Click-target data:

+ + + + + + +

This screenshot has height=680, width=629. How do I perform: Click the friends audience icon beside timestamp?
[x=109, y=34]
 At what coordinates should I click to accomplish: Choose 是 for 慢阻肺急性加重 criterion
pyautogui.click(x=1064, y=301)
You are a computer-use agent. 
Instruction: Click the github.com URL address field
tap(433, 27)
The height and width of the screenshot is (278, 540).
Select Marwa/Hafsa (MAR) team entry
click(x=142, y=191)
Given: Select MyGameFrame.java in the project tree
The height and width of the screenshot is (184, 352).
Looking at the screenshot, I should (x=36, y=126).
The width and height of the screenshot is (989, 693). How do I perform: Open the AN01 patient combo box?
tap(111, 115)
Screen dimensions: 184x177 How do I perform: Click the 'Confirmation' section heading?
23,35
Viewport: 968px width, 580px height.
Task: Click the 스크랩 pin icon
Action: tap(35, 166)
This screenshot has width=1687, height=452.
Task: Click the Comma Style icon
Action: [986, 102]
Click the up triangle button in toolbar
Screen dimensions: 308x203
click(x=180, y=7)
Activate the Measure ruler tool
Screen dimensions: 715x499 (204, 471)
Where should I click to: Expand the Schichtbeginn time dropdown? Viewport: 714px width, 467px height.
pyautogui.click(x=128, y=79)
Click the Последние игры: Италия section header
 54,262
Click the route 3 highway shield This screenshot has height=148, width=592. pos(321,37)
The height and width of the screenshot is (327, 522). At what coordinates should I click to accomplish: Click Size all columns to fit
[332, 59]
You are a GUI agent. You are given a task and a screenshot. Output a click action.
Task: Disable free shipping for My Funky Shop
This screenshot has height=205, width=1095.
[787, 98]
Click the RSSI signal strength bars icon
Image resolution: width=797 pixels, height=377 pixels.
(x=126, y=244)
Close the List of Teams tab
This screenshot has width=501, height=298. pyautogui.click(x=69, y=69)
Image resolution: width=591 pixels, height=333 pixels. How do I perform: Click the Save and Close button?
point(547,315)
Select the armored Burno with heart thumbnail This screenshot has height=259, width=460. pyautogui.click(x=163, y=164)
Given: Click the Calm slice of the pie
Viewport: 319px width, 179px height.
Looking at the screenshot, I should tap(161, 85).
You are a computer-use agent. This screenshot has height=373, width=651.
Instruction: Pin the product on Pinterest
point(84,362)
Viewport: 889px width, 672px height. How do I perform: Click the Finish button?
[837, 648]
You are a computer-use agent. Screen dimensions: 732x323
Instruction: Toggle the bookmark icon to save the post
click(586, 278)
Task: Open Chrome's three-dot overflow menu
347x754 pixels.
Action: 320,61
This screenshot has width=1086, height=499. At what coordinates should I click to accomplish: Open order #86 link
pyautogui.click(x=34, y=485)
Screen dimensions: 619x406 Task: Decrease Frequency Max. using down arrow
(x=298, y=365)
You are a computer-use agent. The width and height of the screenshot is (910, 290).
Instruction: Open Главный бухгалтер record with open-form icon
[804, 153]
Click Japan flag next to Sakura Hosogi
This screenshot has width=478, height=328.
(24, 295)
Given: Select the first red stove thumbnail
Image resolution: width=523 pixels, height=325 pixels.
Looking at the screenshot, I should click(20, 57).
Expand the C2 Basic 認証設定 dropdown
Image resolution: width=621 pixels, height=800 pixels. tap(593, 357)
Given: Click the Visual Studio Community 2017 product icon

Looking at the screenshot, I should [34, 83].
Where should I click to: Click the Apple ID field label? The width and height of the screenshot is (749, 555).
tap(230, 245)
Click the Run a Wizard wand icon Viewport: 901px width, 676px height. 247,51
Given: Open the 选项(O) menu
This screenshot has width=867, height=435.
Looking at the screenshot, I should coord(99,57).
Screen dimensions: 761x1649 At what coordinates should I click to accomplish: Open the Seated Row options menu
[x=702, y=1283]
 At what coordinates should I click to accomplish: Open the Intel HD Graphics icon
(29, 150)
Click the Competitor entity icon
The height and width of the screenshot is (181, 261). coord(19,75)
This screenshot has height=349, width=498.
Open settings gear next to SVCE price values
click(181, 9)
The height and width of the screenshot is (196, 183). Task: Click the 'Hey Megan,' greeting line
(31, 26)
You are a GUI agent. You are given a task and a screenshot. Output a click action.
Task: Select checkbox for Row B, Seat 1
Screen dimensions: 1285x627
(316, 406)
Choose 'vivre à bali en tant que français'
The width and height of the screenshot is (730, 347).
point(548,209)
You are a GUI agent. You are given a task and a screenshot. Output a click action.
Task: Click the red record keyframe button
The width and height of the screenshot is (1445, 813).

+ + + + + + +

Given exercise: Recast the rows above as a JSON list of strings, with one string for each line. Leave out blank lines.

Solved problem:
[
  "This screenshot has height=680, width=629. How do I perform: Click the friends audience icon beside timestamp?",
  "[x=109, y=34]",
  " At what coordinates should I click to accomplish: Choose 是 for 慢阻肺急性加重 criterion",
  "pyautogui.click(x=1064, y=301)",
  "You are a computer-use agent. ",
  "Instruction: Click the github.com URL address field",
  "tap(433, 27)",
  "The height and width of the screenshot is (278, 540).",
  "Select Marwa/Hafsa (MAR) team entry",
  "click(x=142, y=191)",
  "Given: Select MyGameFrame.java in the project tree",
  "The height and width of the screenshot is (184, 352).",
  "Looking at the screenshot, I should (x=36, y=126).",
  "The width and height of the screenshot is (989, 693). How do I perform: Open the AN01 patient combo box?",
  "tap(111, 115)",
  "Screen dimensions: 184x177 How do I perform: Click the 'Confirmation' section heading?",
  "23,35",
  "Viewport: 968px width, 580px height.",
  "Task: Click the 스크랩 pin icon",
  "Action: tap(35, 166)",
  "This screenshot has width=1687, height=452.",
  "Task: Click the Comma Style icon",
  "Action: [986, 102]",
  "Click the up triangle button in toolbar",
  "Screen dimensions: 308x203",
  "click(x=180, y=7)",
  "Activate the Measure ruler tool",
  "Screen dimensions: 715x499 (204, 471)",
  "Where should I click to: Expand the Schichtbeginn time dropdown? Viewport: 714px width, 467px height.",
  "pyautogui.click(x=128, y=79)",
  "Click the Последние игры: Италия section header",
  " 54,262",
  "Click the route 3 highway shield This screenshot has height=148, width=592. pos(321,37)",
  "The height and width of the screenshot is (327, 522). At what coordinates should I click to accomplish: Click Size all columns to fit",
  "[332, 59]",
  "You are a GUI agent. You are given a task and a screenshot. Output a click action.",
  "Task: Disable free shipping for My Funky Shop",
  "This screenshot has height=205, width=1095.",
  "[787, 98]",
  "Click the RSSI signal strength bars icon",
  "Image resolution: width=797 pixels, height=377 pixels.",
  "(x=126, y=244)",
  "Close the List of Teams tab",
  "This screenshot has width=501, height=298. pyautogui.click(x=69, y=69)",
  "Image resolution: width=591 pixels, height=333 pixels. How do I perform: Click the Save and Close button?",
  "point(547,315)",
  "Select the armored Burno with heart thumbnail This screenshot has height=259, width=460. pyautogui.click(x=163, y=164)",
  "Given: Click the Calm slice of the pie",
  "Viewport: 319px width, 179px height.",
  "Looking at the screenshot, I should tap(161, 85).",
  "You are a computer-use agent. This screenshot has height=373, width=651.",
  "Instruction: Pin the product on Pinterest",
  "point(84,362)",
  "Viewport: 889px width, 672px height. How do I perform: Click the Finish button?",
  "[837, 648]",
  "You are a computer-use agent. Screen dimensions: 732x323",
  "Instruction: Toggle the bookmark icon to save the post",
  "click(586, 278)",
  "Task: Open Chrome's three-dot overflow menu",
  "347x754 pixels.",
  "Action: 320,61",
  "This screenshot has width=1086, height=499. At what coordinates should I click to accomplish: Open order #86 link",
  "pyautogui.click(x=34, y=485)",
  "Screen dimensions: 619x406 Task: Decrease Frequency Max. using down arrow",
  "(x=298, y=365)",
  "You are a computer-use agent. The width and height of the screenshot is (910, 290).",
  "Instruction: Open Главный бухгалтер record with open-form icon",
  "[804, 153]",
  "Click Japan flag next to Sakura Hosogi",
  "This screenshot has width=478, height=328.",
  "(24, 295)",
  "Given: Select the first red stove thumbnail",
  "Image resolution: width=523 pixels, height=325 pixels.",
  "Looking at the screenshot, I should click(20, 57).",
  "Expand the C2 Basic 認証設定 dropdown",
  "Image resolution: width=621 pixels, height=800 pixels. tap(593, 357)",
  "Given: Click the Visual Studio Community 2017 product icon",
  "Looking at the screenshot, I should [34, 83].",
  "Where should I click to: Click the Apple ID field label? The width and height of the screenshot is (749, 555).",
  "tap(230, 245)",
  "Click the Run a Wizard wand icon Viewport: 901px width, 676px height. 247,51",
  "Given: Open the 选项(O) menu",
  "This screenshot has width=867, height=435.",
  "Looking at the screenshot, I should coord(99,57).",
  "Screen dimensions: 761x1649 At what coordinates should I click to accomplish: Open the Seated Row options menu",
  "[x=702, y=1283]",
  " At what coordinates should I click to accomplish: Open the Intel HD Graphics icon",
  "(29, 150)",
  "Click the Competitor entity icon",
  "The height and width of the screenshot is (181, 261). coord(19,75)",
  "This screenshot has height=349, width=498.",
  "Open settings gear next to SVCE price values",
  "click(181, 9)",
  "The height and width of the screenshot is (196, 183). Task: Click the 'Hey Megan,' greeting line",
  "(31, 26)",
  "You are a GUI agent. You are given a task and a screenshot. Output a click action.",
  "Task: Select checkbox for Row B, Seat 1",
  "Screen dimensions: 1285x627",
  "(316, 406)",
  "Choose 'vivre à bali en tant que français'",
  "The width and height of the screenshot is (730, 347).",
  "point(548,209)",
  "You are a GUI agent. You are given a task and a screenshot. Output a click action.",
  "Task: Click the red record keyframe button",
  "The width and height of the screenshot is (1445, 813)."
]